[Screenshot grounding data]
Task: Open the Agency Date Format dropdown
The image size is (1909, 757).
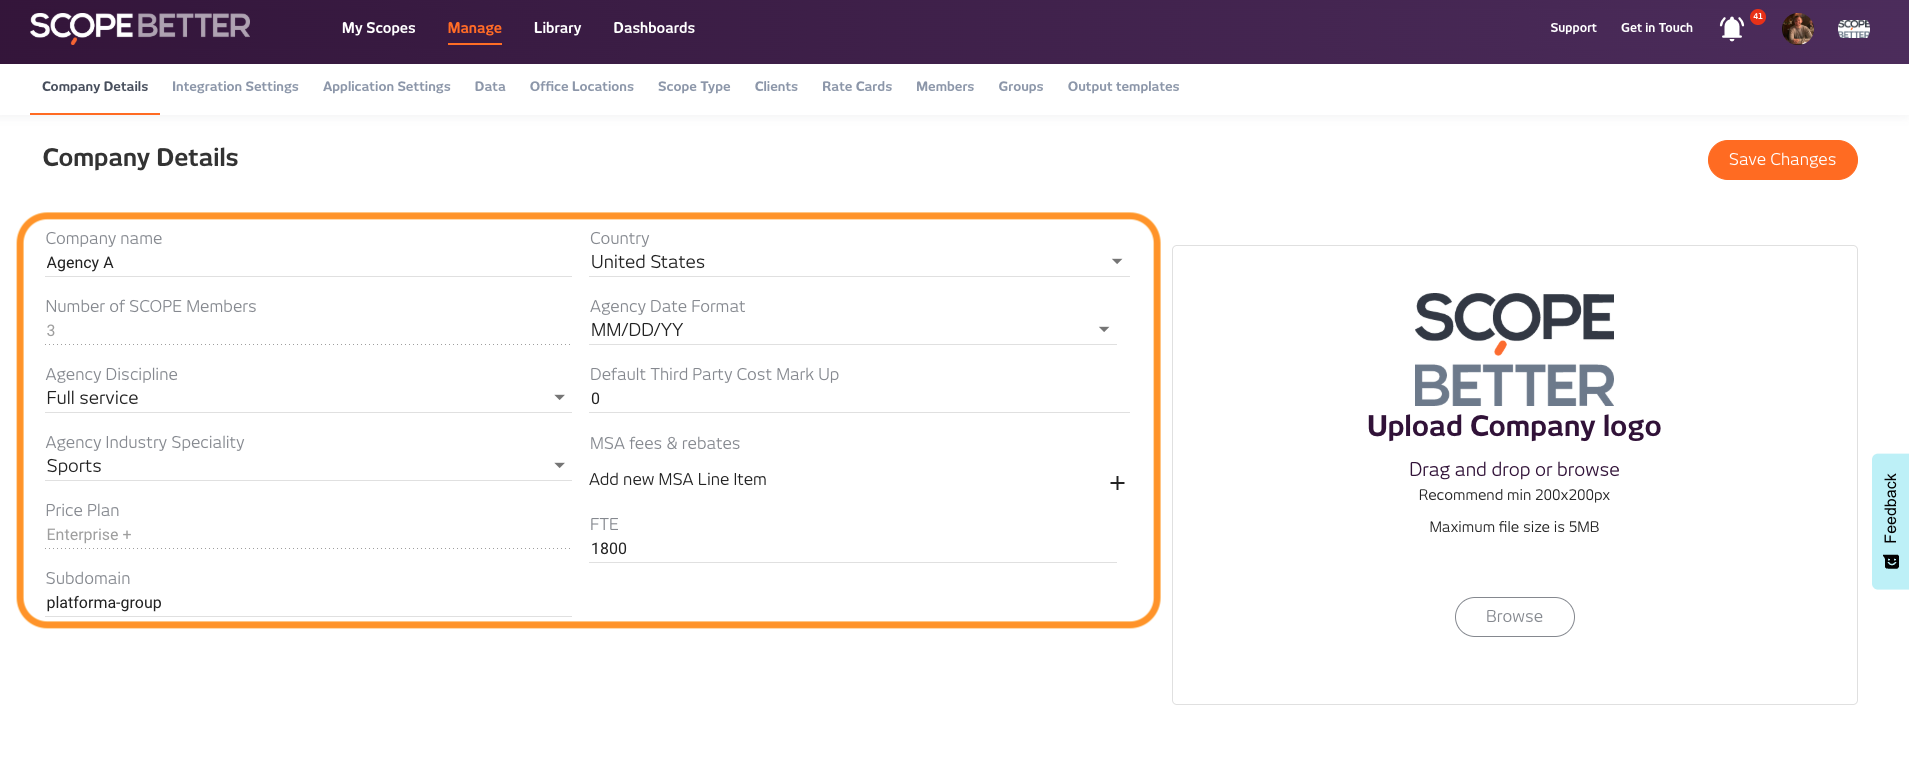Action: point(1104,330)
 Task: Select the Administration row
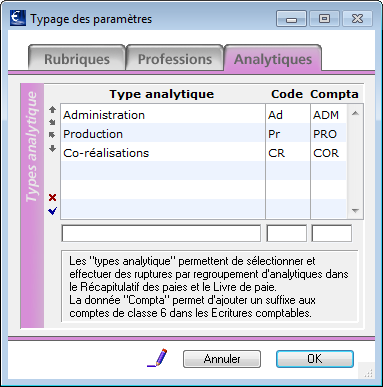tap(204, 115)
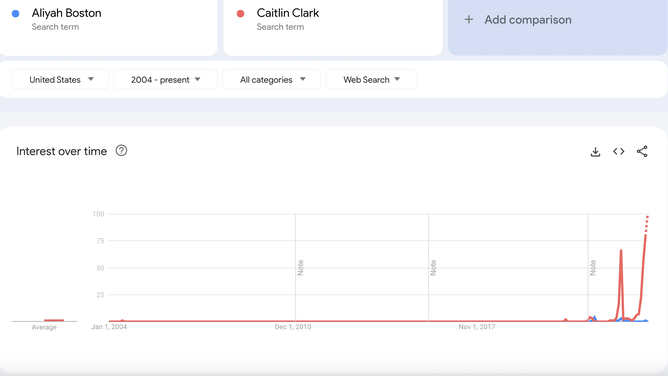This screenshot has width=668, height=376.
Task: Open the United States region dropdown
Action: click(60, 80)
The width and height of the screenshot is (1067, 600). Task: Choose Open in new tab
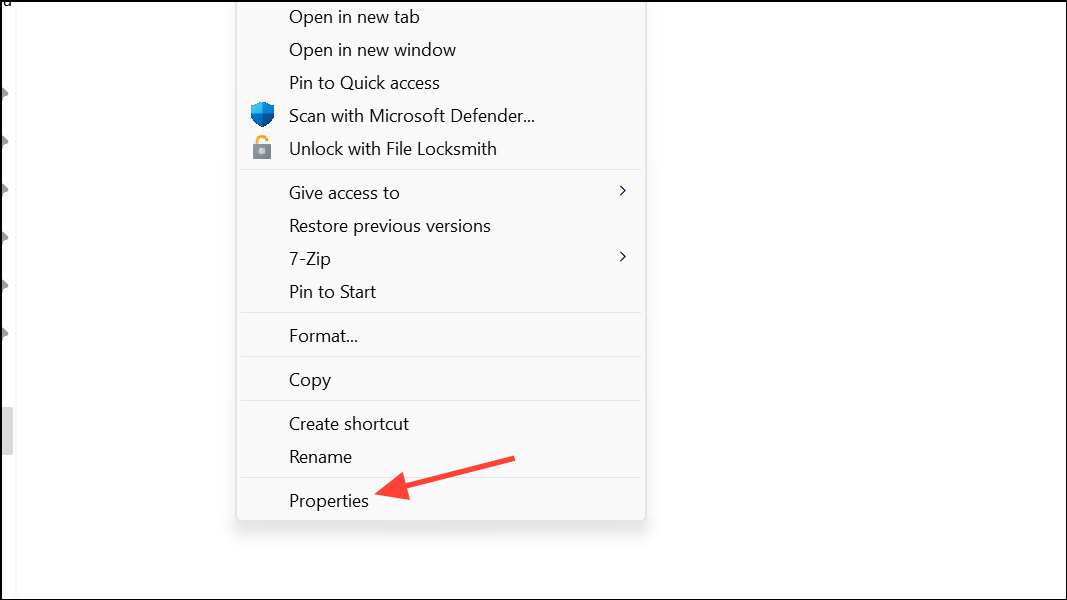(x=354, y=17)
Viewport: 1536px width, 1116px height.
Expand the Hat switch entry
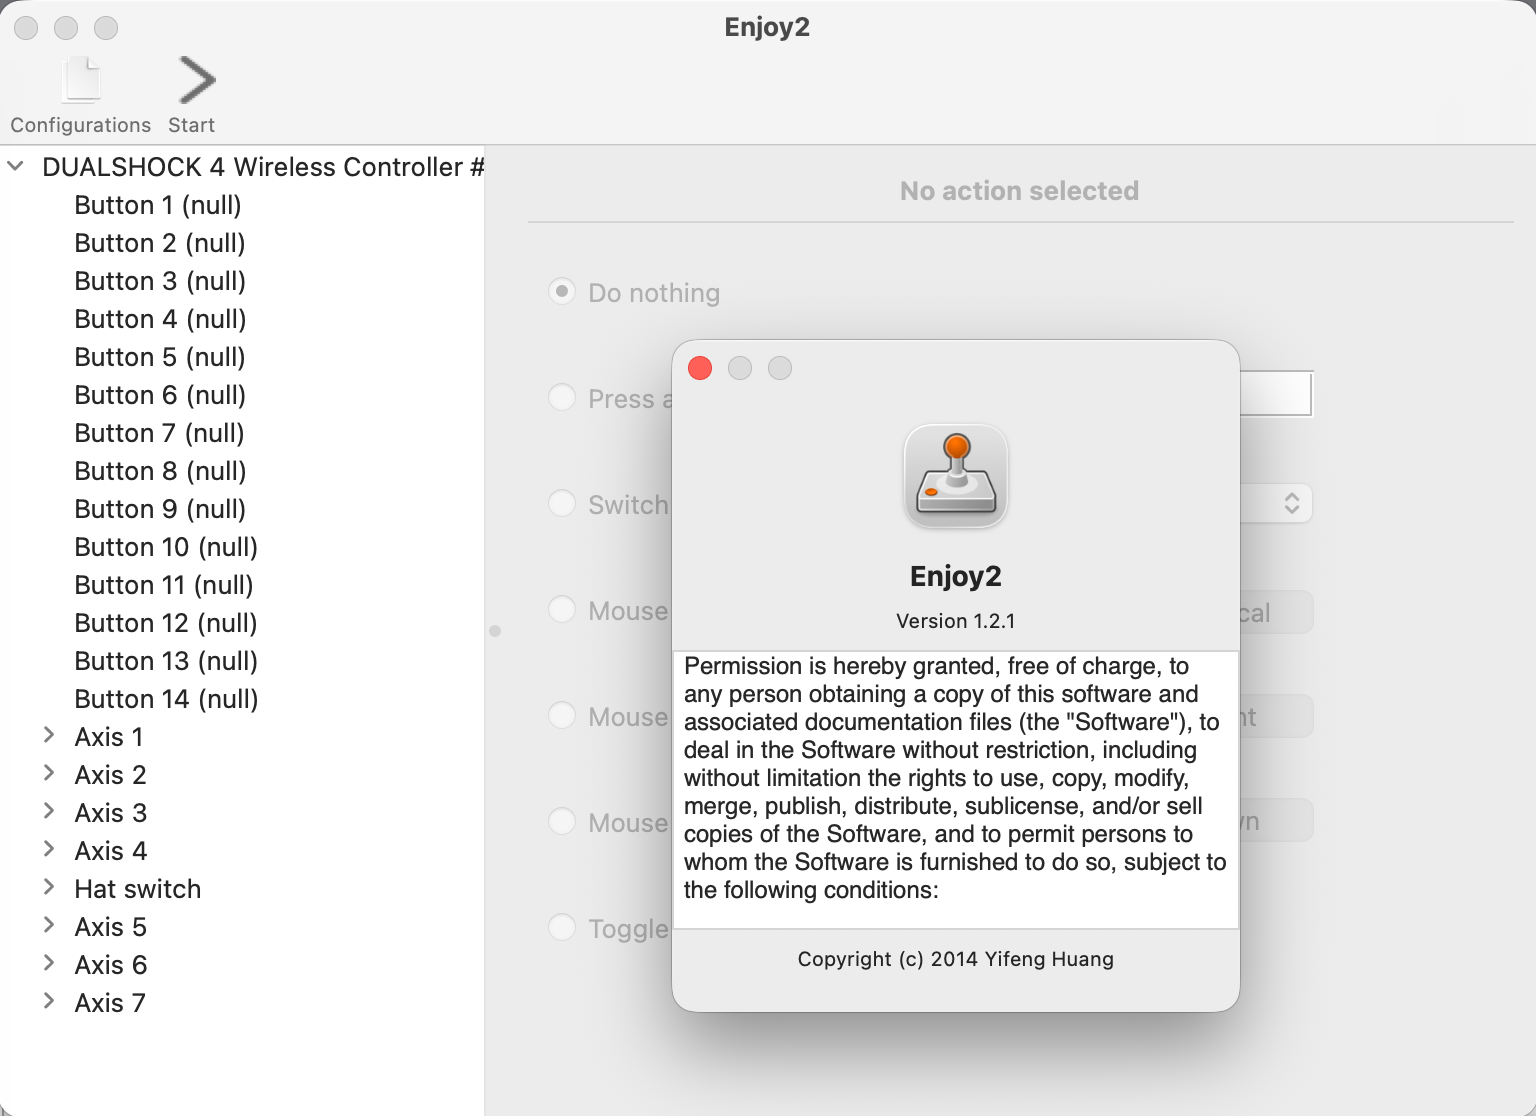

▶ Problem details:
When copying the entries, drop the images and keep every line exact.

▶ Response below:
Task: Open the Agency Date Format dropdown
The image size is (1909, 757).
Action: point(1104,330)
 Task: Select the Administration row
tap(204, 115)
This screenshot has width=668, height=376.
Task: Open the United States region dropdown
Action: click(60, 80)
The width and height of the screenshot is (1067, 600). Task: Choose Open in new tab
(x=354, y=17)
Viewport: 1536px width, 1116px height.
Expand the Hat switch entry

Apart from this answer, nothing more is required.